Lee Greco - 1 year ago 63

SQL Question

We have a table of values that has been expanded into a de-normalized set and I need to re-normalize it, finding the fewest number of reference sets.

A simplified version of the source data looks something like this:

`Period Group Item Seq`

------ ----- ---- ---

1 A 1 1

1 A 2 2

1 A 3 3

1 B 1 1

1 B 2 2

1 B 3 3

1 C 1 1

1 C 4 2

1 C 5 3

1 D 2 1

1 D 1 2

1 D 3 3

1 E 1 1

1 E 2 2

1 F 2 1

1 F 1 2

1 F 3 3

I want to extract the minimum number of lists defined in the data and assign a reference to the list based on period and group. A list consists of an ordered sequence of items.

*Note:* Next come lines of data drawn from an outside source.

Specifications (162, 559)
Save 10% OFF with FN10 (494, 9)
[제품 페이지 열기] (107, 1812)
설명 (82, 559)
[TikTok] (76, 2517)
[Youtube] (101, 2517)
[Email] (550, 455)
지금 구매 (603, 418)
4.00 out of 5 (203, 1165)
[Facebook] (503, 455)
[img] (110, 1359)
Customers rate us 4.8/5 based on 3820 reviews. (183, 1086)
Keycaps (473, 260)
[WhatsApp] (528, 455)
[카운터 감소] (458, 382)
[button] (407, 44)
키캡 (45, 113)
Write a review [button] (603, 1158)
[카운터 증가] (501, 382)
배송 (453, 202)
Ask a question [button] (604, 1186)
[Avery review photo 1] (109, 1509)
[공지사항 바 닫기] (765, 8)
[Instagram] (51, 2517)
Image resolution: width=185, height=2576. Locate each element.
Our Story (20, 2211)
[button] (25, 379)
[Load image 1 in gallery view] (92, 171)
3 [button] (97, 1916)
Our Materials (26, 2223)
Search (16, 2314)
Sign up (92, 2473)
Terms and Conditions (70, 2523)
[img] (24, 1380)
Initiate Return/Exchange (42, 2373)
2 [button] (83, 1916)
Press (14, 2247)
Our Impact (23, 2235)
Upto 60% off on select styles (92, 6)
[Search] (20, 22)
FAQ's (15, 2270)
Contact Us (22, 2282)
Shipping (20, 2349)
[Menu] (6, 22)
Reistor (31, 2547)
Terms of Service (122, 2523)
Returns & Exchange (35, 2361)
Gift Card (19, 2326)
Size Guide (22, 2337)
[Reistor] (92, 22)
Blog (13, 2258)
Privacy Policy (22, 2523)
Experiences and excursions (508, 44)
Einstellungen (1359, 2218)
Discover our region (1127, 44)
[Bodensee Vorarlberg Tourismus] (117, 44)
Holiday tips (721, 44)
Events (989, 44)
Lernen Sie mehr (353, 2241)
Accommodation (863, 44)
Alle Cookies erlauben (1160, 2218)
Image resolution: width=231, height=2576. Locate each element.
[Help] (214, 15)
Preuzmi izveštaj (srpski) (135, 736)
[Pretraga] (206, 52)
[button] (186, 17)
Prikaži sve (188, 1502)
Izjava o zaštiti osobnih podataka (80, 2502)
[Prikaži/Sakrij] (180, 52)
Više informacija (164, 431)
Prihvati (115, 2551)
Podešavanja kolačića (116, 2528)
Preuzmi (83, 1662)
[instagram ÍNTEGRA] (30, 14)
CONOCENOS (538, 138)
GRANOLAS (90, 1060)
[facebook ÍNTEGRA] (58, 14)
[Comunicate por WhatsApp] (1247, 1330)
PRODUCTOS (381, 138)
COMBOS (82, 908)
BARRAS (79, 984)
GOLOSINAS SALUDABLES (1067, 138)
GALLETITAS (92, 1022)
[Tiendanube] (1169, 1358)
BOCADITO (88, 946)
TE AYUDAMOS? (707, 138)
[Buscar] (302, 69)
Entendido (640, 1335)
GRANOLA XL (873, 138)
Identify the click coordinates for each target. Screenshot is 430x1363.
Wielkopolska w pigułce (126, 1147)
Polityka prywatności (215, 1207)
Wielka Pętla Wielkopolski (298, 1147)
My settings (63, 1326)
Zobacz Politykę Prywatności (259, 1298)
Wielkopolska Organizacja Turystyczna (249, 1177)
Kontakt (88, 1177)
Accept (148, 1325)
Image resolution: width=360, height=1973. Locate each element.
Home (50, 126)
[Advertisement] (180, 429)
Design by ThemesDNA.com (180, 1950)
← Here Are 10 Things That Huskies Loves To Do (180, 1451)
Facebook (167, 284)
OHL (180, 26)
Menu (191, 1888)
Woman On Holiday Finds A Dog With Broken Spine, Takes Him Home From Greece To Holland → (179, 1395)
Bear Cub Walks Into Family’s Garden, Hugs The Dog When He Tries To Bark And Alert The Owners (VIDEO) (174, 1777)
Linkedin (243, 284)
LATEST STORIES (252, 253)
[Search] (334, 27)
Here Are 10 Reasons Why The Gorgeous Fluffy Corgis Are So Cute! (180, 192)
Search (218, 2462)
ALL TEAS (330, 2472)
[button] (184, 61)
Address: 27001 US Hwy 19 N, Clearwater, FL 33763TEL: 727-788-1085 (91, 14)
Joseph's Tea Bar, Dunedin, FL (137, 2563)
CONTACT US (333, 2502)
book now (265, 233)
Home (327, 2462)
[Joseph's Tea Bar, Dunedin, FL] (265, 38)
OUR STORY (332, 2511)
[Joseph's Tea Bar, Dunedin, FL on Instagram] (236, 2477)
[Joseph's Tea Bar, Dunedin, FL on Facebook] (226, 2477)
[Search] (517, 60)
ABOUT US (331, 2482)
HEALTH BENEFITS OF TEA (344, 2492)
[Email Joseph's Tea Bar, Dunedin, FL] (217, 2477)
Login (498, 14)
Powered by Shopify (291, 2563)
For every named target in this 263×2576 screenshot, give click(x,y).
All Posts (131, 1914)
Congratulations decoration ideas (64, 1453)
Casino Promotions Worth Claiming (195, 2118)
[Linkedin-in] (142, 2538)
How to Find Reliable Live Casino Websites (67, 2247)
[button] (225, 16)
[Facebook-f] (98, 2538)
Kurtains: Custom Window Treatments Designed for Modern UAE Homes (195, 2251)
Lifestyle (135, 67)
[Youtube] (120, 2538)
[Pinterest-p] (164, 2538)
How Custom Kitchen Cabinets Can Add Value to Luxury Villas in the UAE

Here are the 4 lists defined in the above data:

`List Item Seq`

---- ---- ---

1 2 1

1 1 2

1 3 3

2 1 1

2 2 2

2 3 3

3 1 1

3 4 2

3 5 3

4 1 1

4 2 2

And the output which I want to achieve:

`Period Group List`

------ ----- ----

1 A 2

1 B 2

1 C 3

1 D 1

1 E 4

1 F 1

I have a solution that works using ORA_HASH and LIST_AGG to generate a hash over the items of the group, but it fails when the number of items in a group is greater than 400. The resulting error is ORA-01489: result of string concatenation is too long.

I'm looking for a general solution that would work regardless of the number of items in a group in any given period.

Items are identified by an integer value less than 100,000.

Realistically, we'll never see more than 4000 items in a group.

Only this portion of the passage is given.